Empirical models and decadal forecasts

I noticed Anthony Watts and Judith Curry getting quite excited by a new paper from Emma Suckling and Leonard Smith called An Evaluation of Decadal Probability Forecasts from State-of-the-Art Climate Models. The paper was basically a comparison of an ensemble of dynamical climate models (GCMs) and empirical models. The basic conclusion was that empirical models are, statistically, better at decadal forecasts that dynamical climate models.

I was initially quite positively inclined towards this paper, but the more I’ve thought about it, the more critical I’ve become. Having said that, it’s always possible that I’ve missed some subtlety or misunderstood some aspect of the paper. Hence, I’m happy to be corrected by anyone who knows more than me. The core figure is probably the one I show below. The left-hand panel shows decadal projections for the ensemble of dynamical climate models, while the right-hand panel is for the empirical models. Forecasts are launched every 5 years and so the two panels on each side are simply to split the forecasts as they would overlap if they were in the same figure.

Decadal forecasts from dynamical climate models (left-hand panel) and empirical models (right-hand panel) (credit : Suckling & Smith 2013).

Decadal forecasts from dynamical climate models (left-hand panel) and empirical models (right-hand panel) (credit : Suckling & Smith 2013).

If I understand the rest of the paper, it is essentially an analysis that indicates that – when considering decadal forcasts – the empirical models outperform the dynamical climate models.

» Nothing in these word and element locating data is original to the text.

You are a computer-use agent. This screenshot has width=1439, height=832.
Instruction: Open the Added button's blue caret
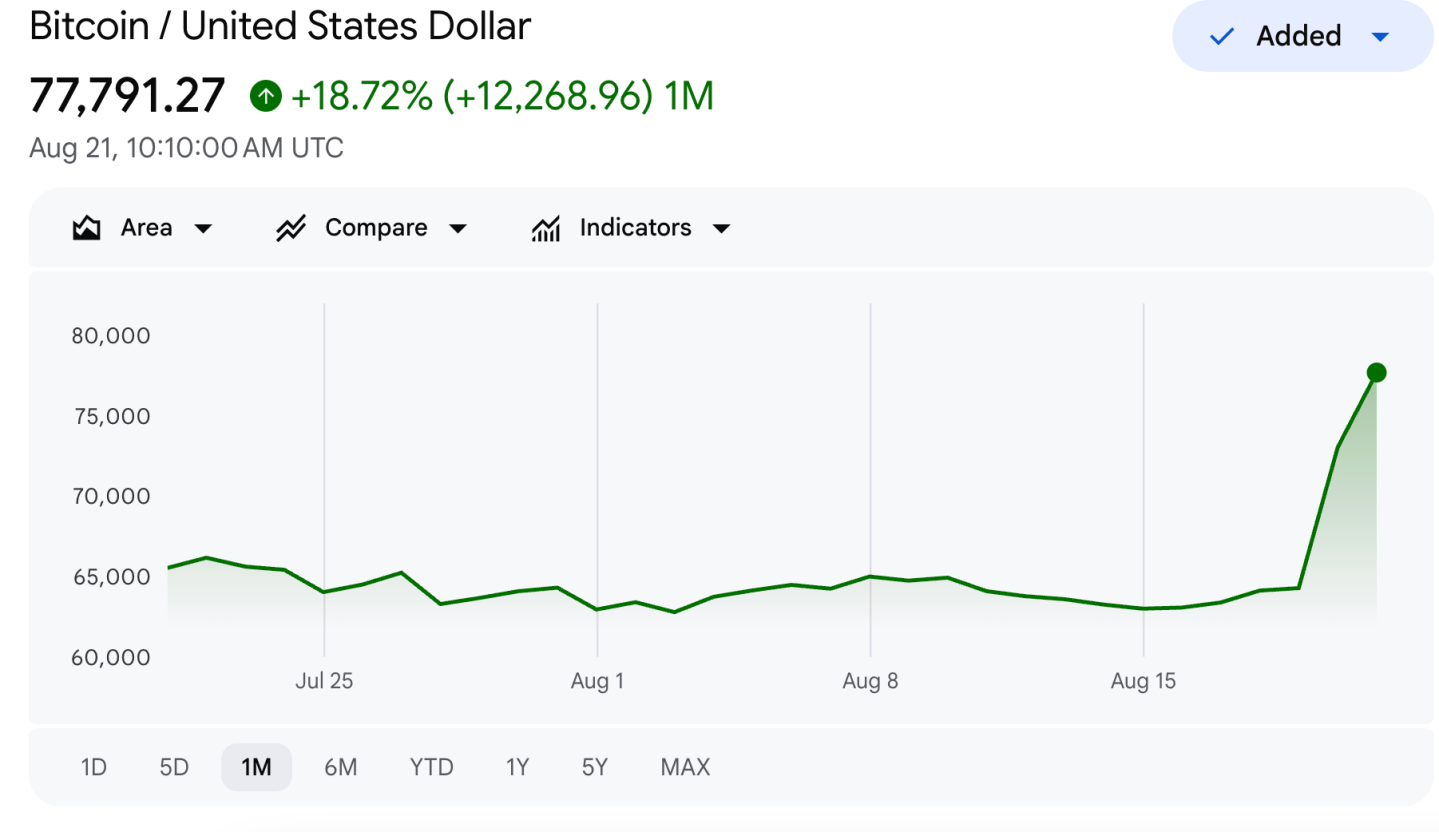coord(1380,37)
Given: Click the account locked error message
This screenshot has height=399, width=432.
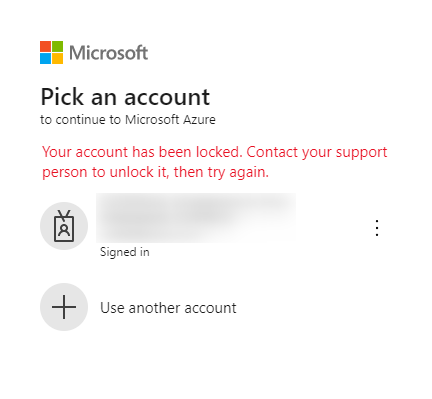Looking at the screenshot, I should [214, 162].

So, what are my issues with the paper? As far as I understand it, dynamical climate models are extremely complicated. They consider the oceans, land, atmosphere, polar regions, can consider both regional and global climate, and they can do more than simply consider surface temperatures. All this study seems to have done is compare global surface temperatures from these two types of models. Unless I misunderstand something, these empirical models can do virtually nothing else. It’s not really a like-for-like comparison. They’re not really considering two models that can do the same things. They’re comparing a very simple model that can do only one thing, with one aspect of a very complicated model.

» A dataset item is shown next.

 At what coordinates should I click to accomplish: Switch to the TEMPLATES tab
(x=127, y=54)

Another issue is that if I consider the right-hand panel in the figure above, then it appears that if you were to overlay the top and bottom panels, there would be quite sharp discontinuities at a number of the 5-year launch points. There appears to be an element of this for the dynamical climate models, but it does not appear quite as severe. This would seem to indicate that the empirical models would do a very poor job if used to forecast more than a decade. Additionally, most of the papers cited when discussing the empirical models were written in the 2000s. The comparison, however, starts in 1960. Given that one would expect these empirical models to have been developed based on past knowledge, it would remarkable if they didn’t do a very good job of forecasting the period from 1960 to 2000. You might argue that that’s true for dynamical climate models and there, presumably, is some merit to this suggestion. Dynamical climate models are, however, constrained by the laws of physics. Empirical models, I believe, are not. Given that there are no such constraints on empirical models, it would be pretty amazing if people developing empirical models in the 2000s did not ensure that they were particularly good at forecasting the period prior to 2000.

The paper concludes with a few interesting comments

It also calls into question the extent to which current simulation models successfully capture the physics required for realistic simulation of the Earth system and can thereby be expected to provide robust, reliable predictions (and, of course, to outperform em- pirical models) on longer time scales.

I find this a little bit of an odd statement. Unless I’m mistaken, empirical models have no physics and so they seem to be concluding that dynamical climate models may not have captured all the physics needed because they’re outperformed by models with no physics at all. It may well be that dynamical models do not have all the necessary physics, but it’s not clear why such a comparison is needed to know this. A comparison with actual observations would tell you this. Also, this study has only considered one aspect – surface temperatures – of dynamical climate models. Dynamical climate models are also used for more than just making forecasts. They’re being used to try and understand the climate and how it evolves, and also to consider different future emission pathways. Empirical models, I believe, can do none of this.

The paper then says

The blending (Broecker and Smith 2008) of simulation models and empirical models is likely to provide more skillful probability forecasts in climate services, for both policy and adaptation decisions.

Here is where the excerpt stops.